Div-AI.
An assistant with somewhere to put the context.
A Telegram assistant prototype that combines local language models with searchable notes, saved conversations, web search, and selected Google tools.
Personal project · Python, Ollama, ChromaDB, Telegram
Saved is a start.
Retrieved is useful.
A controlled replay of a note finding its way into a later answer.
For the portfolio, use warm paper, forest green, and a little chartreuse.
A scripted explanation, not a connected assistant. The prototype combines local models with networked services.
More than the last message.
Recent chat context and retrieved notes help a new question make sense. A short follow-up can use the preceding exchange to form a more useful search query.
Notes are chunked for retrieval. The /save flow summarises a conversation before adding it to memory. Storing information is easy; finding the right piece again is the harder question.
Choosing a path.
The router uses keywords and model classification to choose one path for a message: answer with context, search the web, inspect calendar information, or work with tasks. Telegram updates the answer progressively as the model responds.
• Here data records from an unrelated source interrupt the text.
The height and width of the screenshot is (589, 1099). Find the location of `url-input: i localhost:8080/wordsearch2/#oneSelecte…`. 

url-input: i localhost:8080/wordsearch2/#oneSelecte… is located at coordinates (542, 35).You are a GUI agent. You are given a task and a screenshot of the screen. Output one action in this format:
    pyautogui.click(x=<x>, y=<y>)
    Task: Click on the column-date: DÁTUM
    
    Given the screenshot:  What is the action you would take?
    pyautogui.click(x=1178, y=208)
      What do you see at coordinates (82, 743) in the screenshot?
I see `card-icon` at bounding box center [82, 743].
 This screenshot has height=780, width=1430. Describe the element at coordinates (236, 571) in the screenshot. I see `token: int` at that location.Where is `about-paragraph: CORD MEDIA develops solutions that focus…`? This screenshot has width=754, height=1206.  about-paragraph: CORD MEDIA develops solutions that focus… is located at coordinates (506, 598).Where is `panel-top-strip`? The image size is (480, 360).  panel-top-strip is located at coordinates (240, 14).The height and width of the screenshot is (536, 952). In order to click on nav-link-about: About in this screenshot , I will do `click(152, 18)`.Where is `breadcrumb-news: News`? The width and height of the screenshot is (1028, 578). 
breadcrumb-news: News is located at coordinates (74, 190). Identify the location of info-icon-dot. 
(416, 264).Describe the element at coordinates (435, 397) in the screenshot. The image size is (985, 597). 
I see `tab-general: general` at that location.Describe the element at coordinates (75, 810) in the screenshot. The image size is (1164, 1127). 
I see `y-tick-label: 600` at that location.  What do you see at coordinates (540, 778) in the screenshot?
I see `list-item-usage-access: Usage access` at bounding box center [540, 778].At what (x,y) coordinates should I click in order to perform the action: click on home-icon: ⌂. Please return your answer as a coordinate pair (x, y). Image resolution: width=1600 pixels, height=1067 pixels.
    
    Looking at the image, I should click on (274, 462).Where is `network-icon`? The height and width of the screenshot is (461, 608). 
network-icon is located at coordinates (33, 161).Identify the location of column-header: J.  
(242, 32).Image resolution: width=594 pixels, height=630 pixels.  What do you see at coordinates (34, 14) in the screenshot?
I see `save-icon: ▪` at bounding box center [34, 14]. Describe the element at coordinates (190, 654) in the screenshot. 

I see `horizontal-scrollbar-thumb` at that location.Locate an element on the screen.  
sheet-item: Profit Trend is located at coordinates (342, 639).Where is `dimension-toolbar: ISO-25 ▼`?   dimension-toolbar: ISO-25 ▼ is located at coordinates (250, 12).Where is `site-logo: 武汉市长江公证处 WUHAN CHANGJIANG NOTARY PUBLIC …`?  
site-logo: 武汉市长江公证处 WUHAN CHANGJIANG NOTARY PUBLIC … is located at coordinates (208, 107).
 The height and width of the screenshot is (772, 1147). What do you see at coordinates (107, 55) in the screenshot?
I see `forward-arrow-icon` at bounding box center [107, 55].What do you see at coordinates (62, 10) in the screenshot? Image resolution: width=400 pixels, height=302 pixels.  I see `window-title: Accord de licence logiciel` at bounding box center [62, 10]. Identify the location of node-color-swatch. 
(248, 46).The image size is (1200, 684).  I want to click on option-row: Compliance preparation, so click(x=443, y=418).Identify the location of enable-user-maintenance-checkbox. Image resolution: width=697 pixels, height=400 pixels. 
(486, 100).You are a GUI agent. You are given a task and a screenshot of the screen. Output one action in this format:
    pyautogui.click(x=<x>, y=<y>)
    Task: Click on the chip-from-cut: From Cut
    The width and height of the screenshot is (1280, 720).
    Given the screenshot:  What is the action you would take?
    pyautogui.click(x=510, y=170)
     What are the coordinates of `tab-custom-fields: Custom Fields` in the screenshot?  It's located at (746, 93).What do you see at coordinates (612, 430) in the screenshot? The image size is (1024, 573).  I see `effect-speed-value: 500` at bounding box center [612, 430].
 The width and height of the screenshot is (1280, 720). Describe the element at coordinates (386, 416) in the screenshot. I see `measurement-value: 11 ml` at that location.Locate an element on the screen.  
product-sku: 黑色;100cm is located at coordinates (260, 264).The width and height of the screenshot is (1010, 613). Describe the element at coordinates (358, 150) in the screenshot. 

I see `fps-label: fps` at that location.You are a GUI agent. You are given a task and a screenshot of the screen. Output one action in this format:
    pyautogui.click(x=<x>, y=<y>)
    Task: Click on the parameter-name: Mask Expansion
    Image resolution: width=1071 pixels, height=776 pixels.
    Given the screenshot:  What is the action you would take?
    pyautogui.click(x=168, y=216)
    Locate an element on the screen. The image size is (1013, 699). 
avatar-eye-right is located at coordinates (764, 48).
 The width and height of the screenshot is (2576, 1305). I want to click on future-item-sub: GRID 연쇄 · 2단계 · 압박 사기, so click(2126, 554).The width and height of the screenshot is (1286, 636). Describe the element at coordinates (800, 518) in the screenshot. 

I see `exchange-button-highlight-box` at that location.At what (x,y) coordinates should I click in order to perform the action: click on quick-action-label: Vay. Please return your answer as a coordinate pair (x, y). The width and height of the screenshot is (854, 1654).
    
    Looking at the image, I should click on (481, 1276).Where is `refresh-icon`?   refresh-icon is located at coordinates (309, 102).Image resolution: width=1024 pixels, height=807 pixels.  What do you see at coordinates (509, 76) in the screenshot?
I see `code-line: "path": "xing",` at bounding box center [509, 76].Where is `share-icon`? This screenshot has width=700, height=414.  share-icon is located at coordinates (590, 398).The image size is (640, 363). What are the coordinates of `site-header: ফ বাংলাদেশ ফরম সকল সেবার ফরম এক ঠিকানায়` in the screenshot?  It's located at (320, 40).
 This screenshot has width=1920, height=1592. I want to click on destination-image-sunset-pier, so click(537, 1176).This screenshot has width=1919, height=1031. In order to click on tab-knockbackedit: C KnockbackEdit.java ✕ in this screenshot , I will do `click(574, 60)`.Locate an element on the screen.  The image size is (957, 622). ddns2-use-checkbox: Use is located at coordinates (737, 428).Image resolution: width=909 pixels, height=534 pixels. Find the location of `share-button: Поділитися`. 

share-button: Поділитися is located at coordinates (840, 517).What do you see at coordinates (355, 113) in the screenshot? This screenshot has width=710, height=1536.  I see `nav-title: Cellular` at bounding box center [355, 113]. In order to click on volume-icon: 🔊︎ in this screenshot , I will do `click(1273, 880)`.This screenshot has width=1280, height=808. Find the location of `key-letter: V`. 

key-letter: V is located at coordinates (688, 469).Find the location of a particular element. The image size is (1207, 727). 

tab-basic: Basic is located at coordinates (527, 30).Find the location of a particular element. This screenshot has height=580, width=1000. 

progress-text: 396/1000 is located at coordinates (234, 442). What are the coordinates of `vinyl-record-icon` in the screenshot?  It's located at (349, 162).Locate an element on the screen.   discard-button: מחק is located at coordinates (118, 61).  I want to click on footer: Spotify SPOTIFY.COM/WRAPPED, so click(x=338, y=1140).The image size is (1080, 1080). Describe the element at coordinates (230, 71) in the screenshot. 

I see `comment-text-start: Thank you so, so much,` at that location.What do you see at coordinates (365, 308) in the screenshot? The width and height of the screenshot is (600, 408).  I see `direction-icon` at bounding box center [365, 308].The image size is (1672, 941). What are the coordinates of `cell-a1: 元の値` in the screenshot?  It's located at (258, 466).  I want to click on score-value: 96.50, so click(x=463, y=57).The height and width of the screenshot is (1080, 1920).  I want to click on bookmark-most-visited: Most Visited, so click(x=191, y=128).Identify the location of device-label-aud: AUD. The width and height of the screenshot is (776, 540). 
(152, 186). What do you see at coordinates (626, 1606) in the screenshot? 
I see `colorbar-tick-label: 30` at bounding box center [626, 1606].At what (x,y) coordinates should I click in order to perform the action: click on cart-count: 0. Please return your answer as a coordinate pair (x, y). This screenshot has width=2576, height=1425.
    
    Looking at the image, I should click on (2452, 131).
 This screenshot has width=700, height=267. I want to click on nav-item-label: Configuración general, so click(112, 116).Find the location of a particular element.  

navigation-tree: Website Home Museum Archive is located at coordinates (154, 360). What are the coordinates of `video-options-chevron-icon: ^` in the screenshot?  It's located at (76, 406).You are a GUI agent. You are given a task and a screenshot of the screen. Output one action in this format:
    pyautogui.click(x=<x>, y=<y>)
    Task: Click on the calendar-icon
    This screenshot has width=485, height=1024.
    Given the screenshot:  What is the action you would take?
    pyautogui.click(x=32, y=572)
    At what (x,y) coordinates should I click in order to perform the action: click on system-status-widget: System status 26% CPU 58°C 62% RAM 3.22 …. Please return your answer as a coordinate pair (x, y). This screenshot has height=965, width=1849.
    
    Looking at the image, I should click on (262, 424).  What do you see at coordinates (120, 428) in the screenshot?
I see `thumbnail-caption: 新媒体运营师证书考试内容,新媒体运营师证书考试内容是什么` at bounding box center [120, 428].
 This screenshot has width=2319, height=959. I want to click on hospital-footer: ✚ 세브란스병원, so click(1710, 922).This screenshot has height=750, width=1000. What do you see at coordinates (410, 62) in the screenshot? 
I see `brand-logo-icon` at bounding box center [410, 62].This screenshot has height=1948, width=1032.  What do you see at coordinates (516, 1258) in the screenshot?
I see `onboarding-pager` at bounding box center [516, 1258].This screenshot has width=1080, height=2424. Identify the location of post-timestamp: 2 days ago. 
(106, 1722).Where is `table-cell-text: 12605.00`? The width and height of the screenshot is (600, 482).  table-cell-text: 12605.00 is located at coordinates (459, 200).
Local models, connected tools.
Generation and embeddings use Ollama. Telegram, web search, and Google integrations still use network services. The prototype mixes local inference with connected tools.
Stable chunk IDs prevent identical note chunks being inserted twice. Keeping memory in sync when the source notes change is a separate problem; older chunks can remain.
Things the work
taught me.
Saved is not the same as remembered.
The useful moment is when the right context returns for a new question.
A prototype should show its limits.
Local models still sit beside connected services; the whole assistant is not offline.